╭─ Alınan metin

1.      Öfkeyi bastırmak:
Hiç sorun yokmuş gibi davranmak, sorunlardan kaçmak, içine atmak, olayı kapatmaya
çalışmak, öfkeli ve mutsuzluğa rağmen çevreye mutlu bir insan gibi görünmeye çalışmak, öfkeyi bastırarak onunla başa çıkmaya çalışmak olarak değerlendirilebilir. Öfke bastırıldığı zaman sorunlar çözülmüş olmaz, bunun yerine ileride yüzleşmek zorunda kalınacak gerçekler ertelenmiş olur. Daha sonra bu gerçekler bir şekilde ortaya patlayacak ve ortaya çıkacaktır.
Bastırılmış öfke, çoğu zaman depresyon, panik atak, anksiyete olarak bireye geri döner. Bunun dışında migren, ülser, sırt ağrıları gibi bedensel şikâyetlere dönüşür. Kısacası öfkenin bastırılması bireyi mutsuz eder.

╰─

- **Alıştırma yönergesi**: Öfkeyi bastırma üzerine olan metinden bir bölümü olduğu gibi yeniden yaz: "Bastırılmış öfke, çoğu" ifadesinin geçtiği yerden başla ve "bireyi mutsuz eder." ifadesinden sonra dur. Aşağıdaki girdiler başka bir kaynaktan alınmıştır.

╭─ Veri listesi

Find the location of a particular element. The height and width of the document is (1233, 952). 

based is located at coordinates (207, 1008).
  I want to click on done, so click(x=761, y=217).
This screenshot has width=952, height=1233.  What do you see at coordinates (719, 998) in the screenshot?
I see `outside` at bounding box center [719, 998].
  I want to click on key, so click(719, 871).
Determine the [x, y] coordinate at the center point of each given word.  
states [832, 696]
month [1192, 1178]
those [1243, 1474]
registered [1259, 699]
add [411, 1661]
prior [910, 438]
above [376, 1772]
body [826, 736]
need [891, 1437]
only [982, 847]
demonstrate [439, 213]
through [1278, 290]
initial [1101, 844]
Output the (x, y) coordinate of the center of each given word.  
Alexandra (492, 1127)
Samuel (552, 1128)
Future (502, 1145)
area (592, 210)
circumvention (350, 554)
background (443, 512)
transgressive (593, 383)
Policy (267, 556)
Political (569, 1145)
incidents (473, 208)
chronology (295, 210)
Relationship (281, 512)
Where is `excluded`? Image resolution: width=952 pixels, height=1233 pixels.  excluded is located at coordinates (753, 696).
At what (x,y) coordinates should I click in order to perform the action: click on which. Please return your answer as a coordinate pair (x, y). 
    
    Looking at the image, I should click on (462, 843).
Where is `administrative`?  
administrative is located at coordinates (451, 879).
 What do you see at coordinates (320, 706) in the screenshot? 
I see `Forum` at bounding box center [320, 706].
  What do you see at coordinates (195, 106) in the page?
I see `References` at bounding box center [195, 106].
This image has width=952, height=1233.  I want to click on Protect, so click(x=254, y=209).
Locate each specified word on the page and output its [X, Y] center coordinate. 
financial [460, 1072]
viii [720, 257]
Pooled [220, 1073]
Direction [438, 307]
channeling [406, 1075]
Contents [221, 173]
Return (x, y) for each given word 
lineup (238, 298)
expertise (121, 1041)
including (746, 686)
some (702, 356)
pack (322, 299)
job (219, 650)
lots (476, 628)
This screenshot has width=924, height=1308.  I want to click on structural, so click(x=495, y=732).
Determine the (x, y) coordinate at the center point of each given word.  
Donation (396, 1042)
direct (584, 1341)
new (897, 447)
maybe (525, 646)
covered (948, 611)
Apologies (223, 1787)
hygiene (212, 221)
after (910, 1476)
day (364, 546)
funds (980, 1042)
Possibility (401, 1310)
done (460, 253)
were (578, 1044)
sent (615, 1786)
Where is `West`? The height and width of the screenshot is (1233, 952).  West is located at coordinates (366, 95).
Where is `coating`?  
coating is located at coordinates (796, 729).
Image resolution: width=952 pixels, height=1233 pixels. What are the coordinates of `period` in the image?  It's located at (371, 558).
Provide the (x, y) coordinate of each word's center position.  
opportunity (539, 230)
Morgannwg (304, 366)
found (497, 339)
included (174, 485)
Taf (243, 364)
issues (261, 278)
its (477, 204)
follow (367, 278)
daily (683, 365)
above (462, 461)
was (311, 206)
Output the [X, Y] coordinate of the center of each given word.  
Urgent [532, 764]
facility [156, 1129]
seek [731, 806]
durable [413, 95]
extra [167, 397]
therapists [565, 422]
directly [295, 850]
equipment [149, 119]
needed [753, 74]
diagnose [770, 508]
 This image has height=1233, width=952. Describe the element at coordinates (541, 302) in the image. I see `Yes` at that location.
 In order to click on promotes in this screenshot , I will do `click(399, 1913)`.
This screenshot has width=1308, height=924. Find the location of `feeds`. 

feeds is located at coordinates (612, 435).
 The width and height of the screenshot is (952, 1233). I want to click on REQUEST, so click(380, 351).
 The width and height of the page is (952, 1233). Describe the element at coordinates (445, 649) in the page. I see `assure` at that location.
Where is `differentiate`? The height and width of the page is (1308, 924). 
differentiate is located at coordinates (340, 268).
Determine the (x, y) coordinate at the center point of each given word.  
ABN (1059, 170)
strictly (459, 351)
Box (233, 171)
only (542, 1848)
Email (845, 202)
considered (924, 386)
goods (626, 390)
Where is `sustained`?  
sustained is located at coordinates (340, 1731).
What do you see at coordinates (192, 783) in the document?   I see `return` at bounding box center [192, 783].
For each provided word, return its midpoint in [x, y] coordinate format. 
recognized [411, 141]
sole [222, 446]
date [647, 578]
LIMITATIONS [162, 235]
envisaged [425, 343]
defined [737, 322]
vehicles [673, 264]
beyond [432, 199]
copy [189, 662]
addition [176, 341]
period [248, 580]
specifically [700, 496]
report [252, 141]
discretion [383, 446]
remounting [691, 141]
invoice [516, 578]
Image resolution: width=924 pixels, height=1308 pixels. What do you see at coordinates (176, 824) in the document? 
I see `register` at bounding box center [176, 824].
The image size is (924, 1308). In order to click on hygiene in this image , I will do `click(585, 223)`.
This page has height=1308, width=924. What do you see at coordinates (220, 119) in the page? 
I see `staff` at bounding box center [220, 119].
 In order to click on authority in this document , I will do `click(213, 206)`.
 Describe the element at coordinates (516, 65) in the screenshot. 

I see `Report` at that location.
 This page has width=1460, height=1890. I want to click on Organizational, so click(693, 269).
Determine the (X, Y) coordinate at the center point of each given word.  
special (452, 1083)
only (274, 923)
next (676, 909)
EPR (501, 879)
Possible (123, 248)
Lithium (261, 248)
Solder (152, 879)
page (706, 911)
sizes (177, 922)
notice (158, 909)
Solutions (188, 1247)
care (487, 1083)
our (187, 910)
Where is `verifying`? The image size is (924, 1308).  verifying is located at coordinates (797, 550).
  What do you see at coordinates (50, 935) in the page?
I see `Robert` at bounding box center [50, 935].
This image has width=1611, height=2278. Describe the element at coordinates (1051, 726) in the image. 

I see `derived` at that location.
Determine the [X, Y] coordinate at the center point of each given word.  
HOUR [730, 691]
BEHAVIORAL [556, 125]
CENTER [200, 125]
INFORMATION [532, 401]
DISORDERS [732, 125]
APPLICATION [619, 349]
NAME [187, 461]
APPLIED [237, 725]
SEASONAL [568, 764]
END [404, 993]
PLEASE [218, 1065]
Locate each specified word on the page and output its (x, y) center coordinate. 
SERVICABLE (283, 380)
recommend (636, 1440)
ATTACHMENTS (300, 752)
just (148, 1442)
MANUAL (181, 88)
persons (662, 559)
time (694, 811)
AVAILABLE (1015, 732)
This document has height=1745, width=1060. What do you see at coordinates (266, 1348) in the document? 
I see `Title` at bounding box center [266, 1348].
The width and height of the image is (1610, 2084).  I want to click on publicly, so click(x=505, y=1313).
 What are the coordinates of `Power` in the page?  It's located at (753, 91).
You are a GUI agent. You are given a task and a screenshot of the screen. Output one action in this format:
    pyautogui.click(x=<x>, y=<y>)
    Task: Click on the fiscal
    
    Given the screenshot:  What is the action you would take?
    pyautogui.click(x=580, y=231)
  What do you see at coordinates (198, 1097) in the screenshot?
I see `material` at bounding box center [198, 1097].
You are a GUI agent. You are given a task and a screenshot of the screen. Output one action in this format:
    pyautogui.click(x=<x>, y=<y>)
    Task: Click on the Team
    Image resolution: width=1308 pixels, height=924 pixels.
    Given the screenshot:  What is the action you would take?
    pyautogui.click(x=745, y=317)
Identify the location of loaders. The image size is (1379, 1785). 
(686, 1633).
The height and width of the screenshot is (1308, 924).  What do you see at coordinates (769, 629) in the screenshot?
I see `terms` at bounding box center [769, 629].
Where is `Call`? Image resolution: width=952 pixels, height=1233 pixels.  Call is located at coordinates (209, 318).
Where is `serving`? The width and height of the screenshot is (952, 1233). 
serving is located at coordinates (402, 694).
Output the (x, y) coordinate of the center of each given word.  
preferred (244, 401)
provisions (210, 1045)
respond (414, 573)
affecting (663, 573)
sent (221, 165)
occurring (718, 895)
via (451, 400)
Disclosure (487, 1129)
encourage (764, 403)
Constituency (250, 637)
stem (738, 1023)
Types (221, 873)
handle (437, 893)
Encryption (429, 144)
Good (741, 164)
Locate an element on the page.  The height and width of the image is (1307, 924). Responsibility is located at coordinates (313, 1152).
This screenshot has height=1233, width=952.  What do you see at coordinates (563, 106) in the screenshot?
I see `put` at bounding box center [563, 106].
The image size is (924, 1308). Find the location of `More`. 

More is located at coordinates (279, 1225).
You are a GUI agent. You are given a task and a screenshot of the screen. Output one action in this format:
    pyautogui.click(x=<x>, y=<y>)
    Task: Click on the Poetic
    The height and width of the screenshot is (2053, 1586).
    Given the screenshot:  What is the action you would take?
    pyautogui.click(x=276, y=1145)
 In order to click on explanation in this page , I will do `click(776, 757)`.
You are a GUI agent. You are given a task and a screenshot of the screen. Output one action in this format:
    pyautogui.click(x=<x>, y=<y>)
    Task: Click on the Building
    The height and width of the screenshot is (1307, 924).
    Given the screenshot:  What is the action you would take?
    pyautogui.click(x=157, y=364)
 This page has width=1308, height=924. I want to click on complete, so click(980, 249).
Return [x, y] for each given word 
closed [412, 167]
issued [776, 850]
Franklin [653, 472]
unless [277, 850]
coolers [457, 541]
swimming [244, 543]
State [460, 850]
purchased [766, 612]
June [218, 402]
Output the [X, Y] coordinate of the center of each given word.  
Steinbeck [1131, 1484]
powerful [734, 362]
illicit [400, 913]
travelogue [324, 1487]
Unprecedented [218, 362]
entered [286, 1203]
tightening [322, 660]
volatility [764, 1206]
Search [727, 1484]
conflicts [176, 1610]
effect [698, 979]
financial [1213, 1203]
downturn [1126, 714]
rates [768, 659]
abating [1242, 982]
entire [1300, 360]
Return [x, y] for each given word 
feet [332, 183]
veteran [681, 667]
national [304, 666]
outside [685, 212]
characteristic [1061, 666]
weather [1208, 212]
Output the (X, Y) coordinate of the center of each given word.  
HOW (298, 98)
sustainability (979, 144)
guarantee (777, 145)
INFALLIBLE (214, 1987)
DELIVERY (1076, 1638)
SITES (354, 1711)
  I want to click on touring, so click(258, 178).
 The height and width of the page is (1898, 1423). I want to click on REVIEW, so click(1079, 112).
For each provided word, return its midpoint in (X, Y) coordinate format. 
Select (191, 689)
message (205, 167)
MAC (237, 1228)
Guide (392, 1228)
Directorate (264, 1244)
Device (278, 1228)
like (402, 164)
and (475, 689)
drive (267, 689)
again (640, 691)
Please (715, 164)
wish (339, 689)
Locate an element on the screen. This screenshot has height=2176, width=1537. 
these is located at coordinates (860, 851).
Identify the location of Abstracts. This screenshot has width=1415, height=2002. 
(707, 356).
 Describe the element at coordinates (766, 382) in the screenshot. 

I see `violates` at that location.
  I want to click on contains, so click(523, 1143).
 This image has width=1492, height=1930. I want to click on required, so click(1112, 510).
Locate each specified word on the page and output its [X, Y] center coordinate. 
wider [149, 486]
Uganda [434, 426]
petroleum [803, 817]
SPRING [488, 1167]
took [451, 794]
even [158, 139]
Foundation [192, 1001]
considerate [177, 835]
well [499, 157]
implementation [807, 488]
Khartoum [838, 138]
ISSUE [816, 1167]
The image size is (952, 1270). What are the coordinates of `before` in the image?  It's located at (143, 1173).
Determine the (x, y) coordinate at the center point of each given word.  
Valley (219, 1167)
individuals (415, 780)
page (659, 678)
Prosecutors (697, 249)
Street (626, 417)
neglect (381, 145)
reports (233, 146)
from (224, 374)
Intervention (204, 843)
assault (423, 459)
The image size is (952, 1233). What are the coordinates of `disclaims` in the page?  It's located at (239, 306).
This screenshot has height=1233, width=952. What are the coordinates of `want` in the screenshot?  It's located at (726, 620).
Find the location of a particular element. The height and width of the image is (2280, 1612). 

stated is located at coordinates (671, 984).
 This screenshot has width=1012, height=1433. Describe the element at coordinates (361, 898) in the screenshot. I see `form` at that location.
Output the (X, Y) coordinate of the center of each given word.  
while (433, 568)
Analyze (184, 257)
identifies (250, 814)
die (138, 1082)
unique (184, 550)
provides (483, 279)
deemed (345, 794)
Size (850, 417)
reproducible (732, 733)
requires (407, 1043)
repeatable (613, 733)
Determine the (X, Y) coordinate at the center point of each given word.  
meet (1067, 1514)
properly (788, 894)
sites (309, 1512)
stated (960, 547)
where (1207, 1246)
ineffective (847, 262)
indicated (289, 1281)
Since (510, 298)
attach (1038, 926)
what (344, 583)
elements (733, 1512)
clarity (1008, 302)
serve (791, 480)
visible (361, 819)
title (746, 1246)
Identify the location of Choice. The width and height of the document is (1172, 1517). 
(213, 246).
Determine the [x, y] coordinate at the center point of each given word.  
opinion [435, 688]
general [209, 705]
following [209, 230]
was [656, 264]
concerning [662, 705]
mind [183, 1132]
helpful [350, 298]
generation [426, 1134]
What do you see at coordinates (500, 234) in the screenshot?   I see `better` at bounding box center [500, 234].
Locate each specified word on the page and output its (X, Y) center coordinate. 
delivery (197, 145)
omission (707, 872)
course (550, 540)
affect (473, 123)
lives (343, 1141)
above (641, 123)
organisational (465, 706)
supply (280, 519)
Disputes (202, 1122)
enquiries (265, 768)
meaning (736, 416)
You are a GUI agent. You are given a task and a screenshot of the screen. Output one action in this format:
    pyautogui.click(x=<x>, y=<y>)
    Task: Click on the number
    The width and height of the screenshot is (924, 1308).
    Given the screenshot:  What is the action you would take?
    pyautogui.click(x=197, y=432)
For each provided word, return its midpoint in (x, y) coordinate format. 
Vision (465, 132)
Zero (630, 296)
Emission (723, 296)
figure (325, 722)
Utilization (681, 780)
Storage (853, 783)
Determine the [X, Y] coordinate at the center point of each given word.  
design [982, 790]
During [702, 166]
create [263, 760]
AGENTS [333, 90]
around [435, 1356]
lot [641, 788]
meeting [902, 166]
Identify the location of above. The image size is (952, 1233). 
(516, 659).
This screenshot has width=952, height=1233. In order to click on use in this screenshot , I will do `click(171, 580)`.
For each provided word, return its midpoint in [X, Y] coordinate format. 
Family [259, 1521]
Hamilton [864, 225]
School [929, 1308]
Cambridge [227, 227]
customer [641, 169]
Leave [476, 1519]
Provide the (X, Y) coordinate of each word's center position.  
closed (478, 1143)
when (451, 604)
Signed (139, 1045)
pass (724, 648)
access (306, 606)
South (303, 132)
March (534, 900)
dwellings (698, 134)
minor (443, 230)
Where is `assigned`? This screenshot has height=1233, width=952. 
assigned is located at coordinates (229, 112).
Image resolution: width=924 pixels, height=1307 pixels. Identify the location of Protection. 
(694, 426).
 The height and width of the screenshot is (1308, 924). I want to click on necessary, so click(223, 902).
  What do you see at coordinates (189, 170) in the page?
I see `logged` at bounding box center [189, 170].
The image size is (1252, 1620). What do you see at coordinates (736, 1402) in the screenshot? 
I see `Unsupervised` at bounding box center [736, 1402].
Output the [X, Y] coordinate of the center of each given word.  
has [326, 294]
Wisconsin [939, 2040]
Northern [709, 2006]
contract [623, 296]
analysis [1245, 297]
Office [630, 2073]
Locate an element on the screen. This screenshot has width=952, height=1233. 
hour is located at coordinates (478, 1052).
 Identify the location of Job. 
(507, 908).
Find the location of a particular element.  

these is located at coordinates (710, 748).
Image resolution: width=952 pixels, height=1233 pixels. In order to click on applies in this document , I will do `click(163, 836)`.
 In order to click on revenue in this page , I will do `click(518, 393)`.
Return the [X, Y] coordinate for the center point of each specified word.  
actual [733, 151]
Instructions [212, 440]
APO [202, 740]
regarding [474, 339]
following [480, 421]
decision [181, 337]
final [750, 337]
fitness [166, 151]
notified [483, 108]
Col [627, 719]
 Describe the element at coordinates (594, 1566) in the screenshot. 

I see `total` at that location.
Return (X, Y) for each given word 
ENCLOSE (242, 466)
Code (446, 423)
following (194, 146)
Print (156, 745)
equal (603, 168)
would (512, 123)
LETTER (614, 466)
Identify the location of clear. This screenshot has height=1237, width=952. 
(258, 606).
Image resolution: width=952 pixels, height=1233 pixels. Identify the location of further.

╰─

- **Alıştırma sonucu**:
Bastırılmış öfke, çoğu zaman depresyon, panik atak, anksiyete olarak bireye geri döner. Bunun dışında migren, ülser, sırt ağrıları gibi bedensel şikâyetlere dönüşür. Kısacası öfkenin bastırılması bireyi mutsuz eder.